Texto de leitura
Desistência de Consórcio

Contrato de Consórcio Possibilidade de Desistência e Devolução de Valores Pagos

O Consórcio representa uma ótima opção aos consumidores para aquisição de bens, mas como todo contrato tem suas vantagens e desvantagens.
A grande indagação a respeito desse negócio jurídico é quanto a possibilidade de desistência do contrato pelo consorciado e as suas consequências jurídicas. 

Segundo estabelecem os arts. 2º e 3º da Lei nº 11.795/08 o consórcio se constitui de “reunião de pessoas naturais e jurídicas em grupo, com prazo de duração e número de cotas previamente determinados, promovida por administradora de consórcio, com a finalidade de propiciar a seus integrantes, em igualdade de tratamento, a aquisição de bens ou serviços, por meio de autofinanciamento.

A organização do grupo fica a cargo da empresa administradora de consórcio a quem cabe a administração, a arrecadação das parcelas junto aos consorciados e os sorteios do consórcio visando atender o intuito dos participantes do grupo, tendo a remuneração de suas atividades decorrentes da cobrança de taxas de adesão (entrada) e de administração mensal, além de seguro e contribuição para o fundo de reserva, cobrados dos consumidores contraentes.

Assim como qualquer contrato o consórcio também é passível de desistência de algum de seus participantes. 

 

Da Aplicação do Código de Defesa do Consumidor ao Contrato de Consórcio

As administradoras de consórcio são instituições financeiras pois suas atividades envolvem a gestão de recursos de terceiros e, assim como bancos e financeiras podem colocar o Sistema Financeiro Nacional em risco, e por isso são reguladas pela Lei nº 7.492/86, e têm suas atividades, seus contratos e usuários regidos pelo Código de Defesa do Consumidor - CDC, Lei nº 8.078/90.

 

Esse é o posicionamento do Colendo STF:

COMPETÊNCIA - CONSÓRCIOS - LEI Nº 7.492/86. A gestão temerária dos recursos dos consorciados alcança o próprio sistema financeiro, em termos de credibilidade, no que, segundo o inciso I do artigo 1º da Lei nº 7.492/86, as empresas do ramo são equiparadas às financeiras (STF, 1ª Turma, HC 113.631/SP, Relator Min. MARCO AURÉLIO, DJe-091 de 16/05/13).

Neste mesmo sentido: STF, 1ª Turma, RO em HC nº 84.182/SC, Relator Ministro MARCO AURÉLIO, DJ 04/03/05; 2ª Turma, HC 84.111/RS, Relator Ministro GILMAR MENDES, DJ 20/08/04; 1ª Turma, HC 83.729/SC, Relator Ministro MARCO AURÉLIO, DJ 23/04/04 e RE 435.192/RS, Relator Ministro MARCO AURÉLIO, Decisão Monocrática, DJE nº 208, divulgado em 22/10/12.

Dessa forma as administradoras de consórcio são consideradas fornecedoras de serviço (art. 3º, § 2º e art. 53 §2º do CDC) e os consorciados consumidores (art. 2º do CDC).

Linhas fornecidas
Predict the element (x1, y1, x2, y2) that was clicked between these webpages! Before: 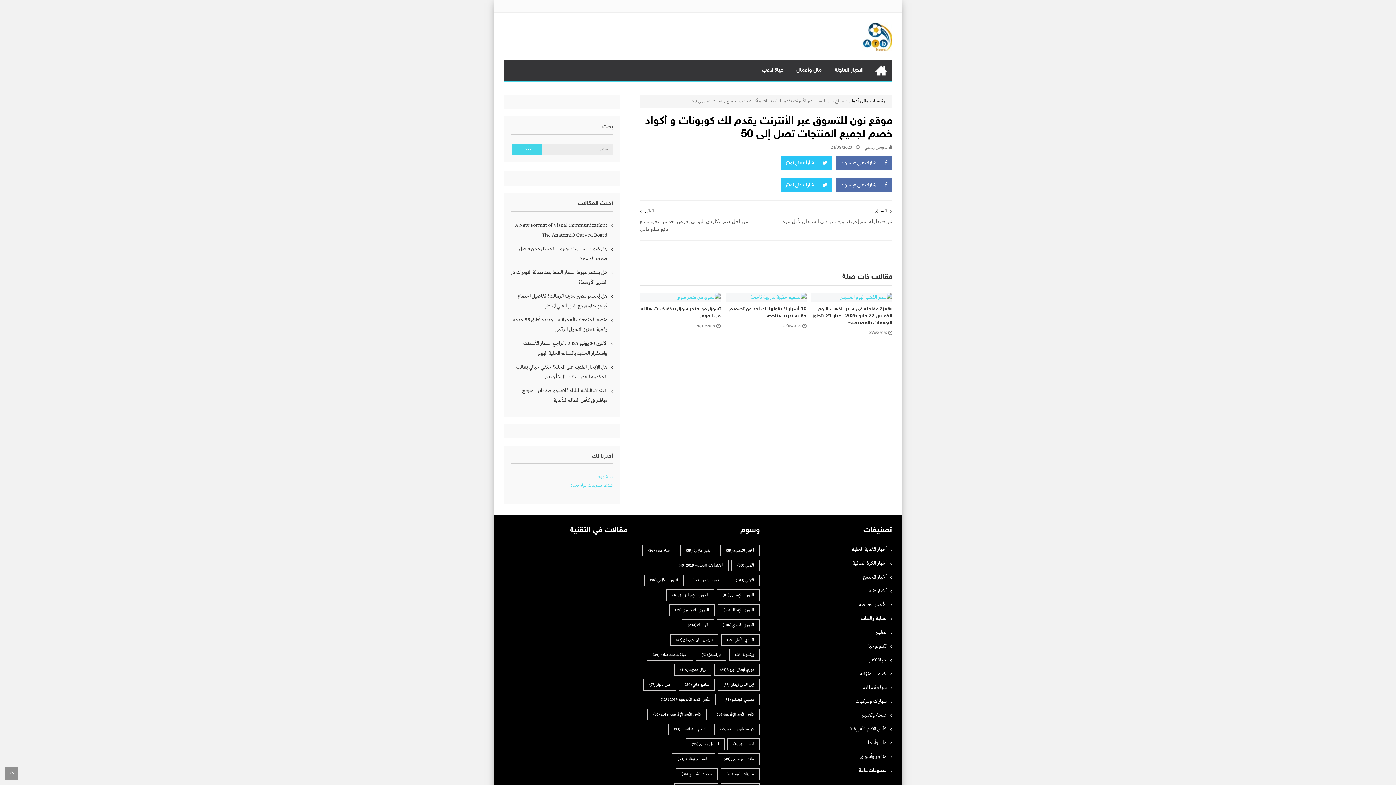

* * *

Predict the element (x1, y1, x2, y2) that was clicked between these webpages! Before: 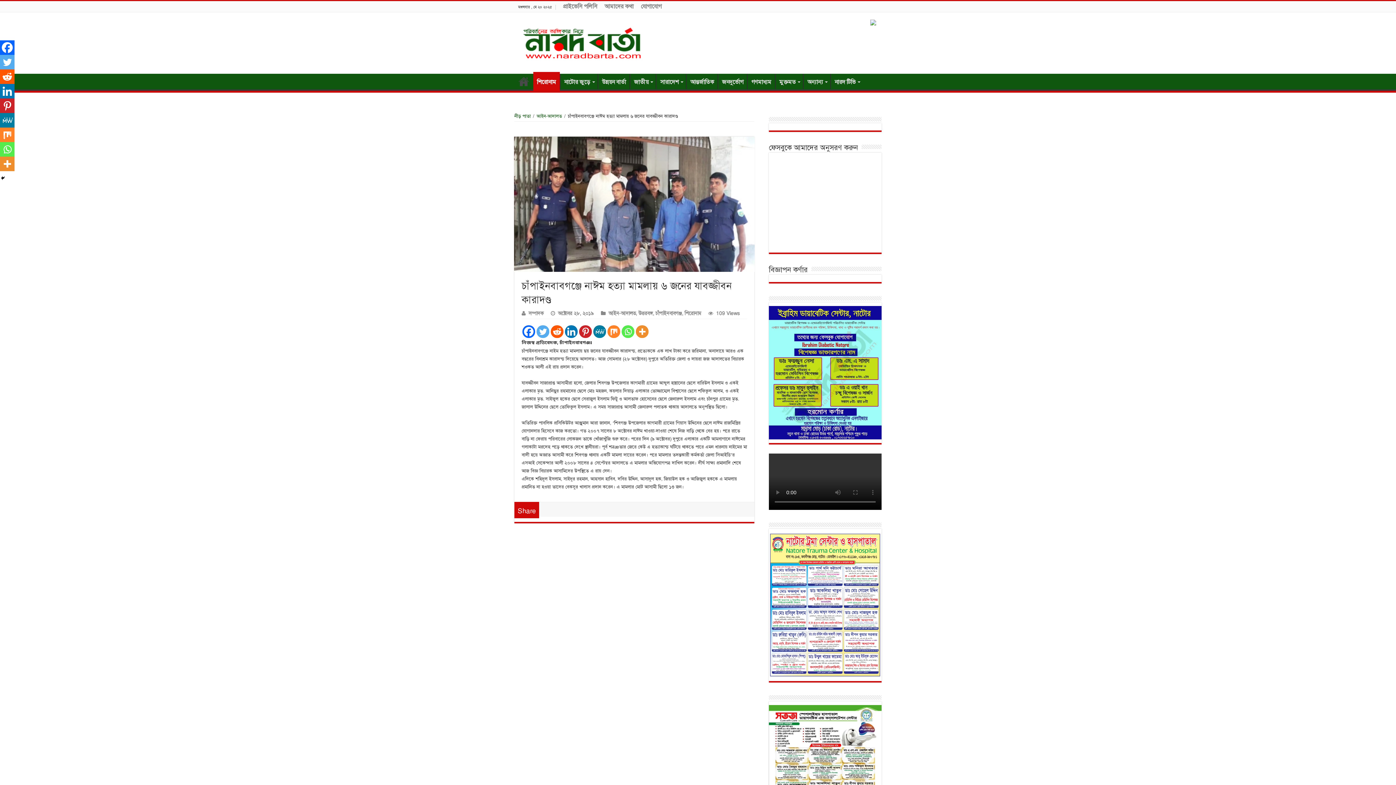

Instruções
Prossiga o texto sobre a desistência de consórcio a partir da última frase apresentada.

Resposta do exercício
Art. 3°. Fornecedor é toda pessoa física ou jurídica, pública ou privada, nacional ou estrangeira, bem como os entes despersonalizados, que desenvolvem atividade de produção, montagem, criação, construção, transformação, importação, exportação, distribuição ou comercialização de produtos ou prestação de serviços.

(...)

§2°. Serviço é qualquer atividade fornecida no mercado de consumo, mediante remuneração, inclusive as de natureza bancária, financeira, de crédito e securitária, salvo as decorrentes das relações de caráter trabalhista. (grifos acrescidos)

Art. 53. Nos contratos de compra e venda de móveis ou imóveis mediante pagamento em prestações, bem como nas alienações fiduciárias em garantia, consideram-se nulas de pleno direito as cláusulas que estabeleçam a perda total das prestações pagas em benefício do credor que, em razão do inadimplemento, pleitear a resolução do contrato e a retomada do produto alienado.

(...)

§2º. Nos contratos do sistema de consórcio de produtos duráveis, a compensação ou a restituição das parcelas quitadas, na forma deste artigo, terá descontada, além da vantagem econômica auferida com a fruição, os prejuízos que o desistente ou inadimplente causar ao grupo.(destaques nossos)

Art. 2º Consumidor é toda pessoa física ou jurídica que adquire ou utiliza produto ou serviço como destinatário final.

Parágrafo único. Equipara-se a consumidor a coletividade de pessoas, ainda que indetermináveis, que haja intervindo nas relações de consumo.

Da mesma forma o posicionamento do C. STJ corrobora esse entendimento:

1. Nos contratos de consórcio para compra de bem imóvel, a relação entre a consorciada e a administradora configura relação de consumo (STJ, 3ª Turma, REsp 595.964/GO, Rel. Ministro CARLOS ALBERTO MENEZES DIREITO, DJ 04/04/05).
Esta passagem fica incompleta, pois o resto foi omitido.